### Aim
Render the material below as a numbered list with one line per item, leaving out blank lines and the pictures.

### Supplied material
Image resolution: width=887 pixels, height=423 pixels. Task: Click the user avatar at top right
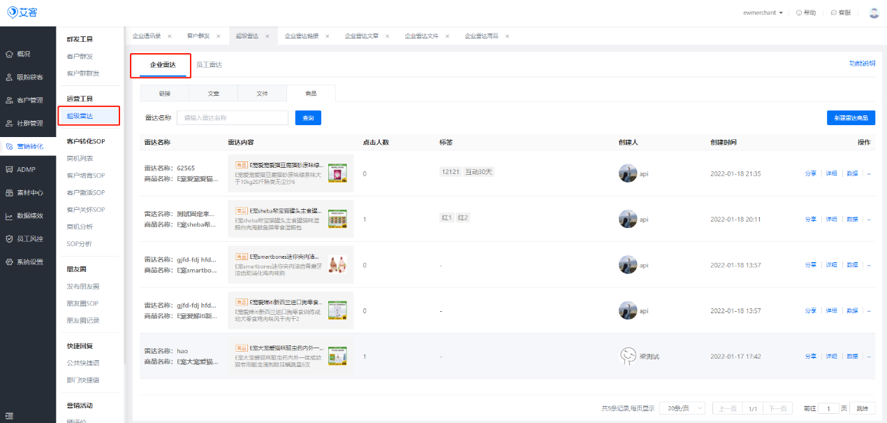(x=874, y=13)
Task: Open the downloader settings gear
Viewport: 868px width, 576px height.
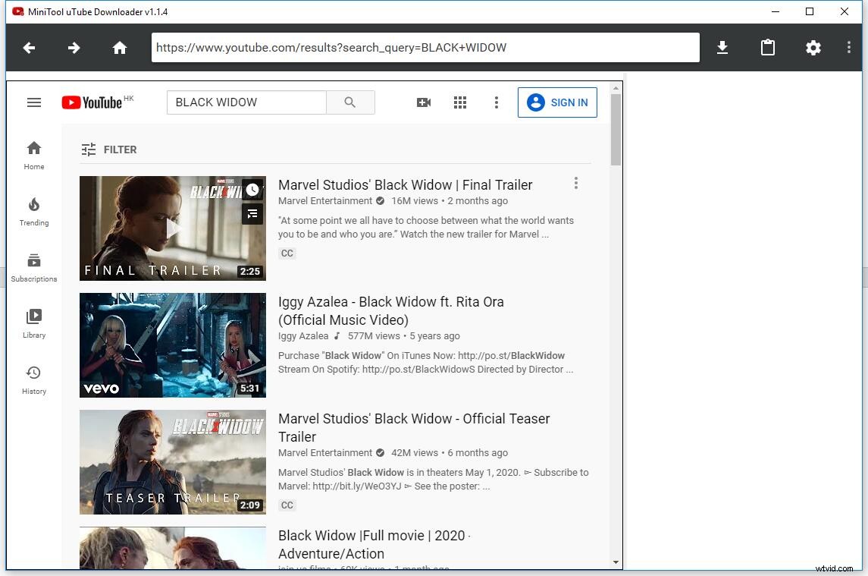Action: point(813,47)
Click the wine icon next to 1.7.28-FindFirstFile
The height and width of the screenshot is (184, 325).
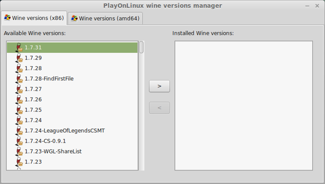19,79
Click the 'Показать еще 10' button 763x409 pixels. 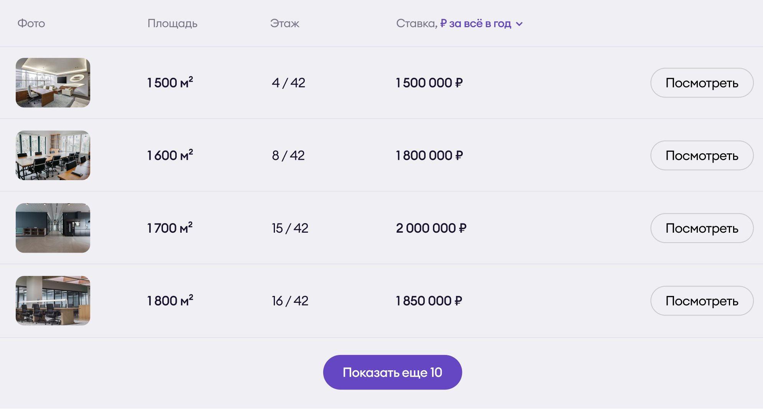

### Response to the task
1. Image resolution: width=887 pixels, height=423 pixels. Task: Click the user avatar at top right
2. (x=874, y=13)
3. Task: Open the downloader settings gear
4. Viewport: 868px width, 576px height.
5. Action: point(813,47)
6. Click the wine icon next to 1.7.28-FindFirstFile
7. The height and width of the screenshot is (184, 325).
8. 19,79
9. Click the 'Показать еще 10' button 763x409 pixels. 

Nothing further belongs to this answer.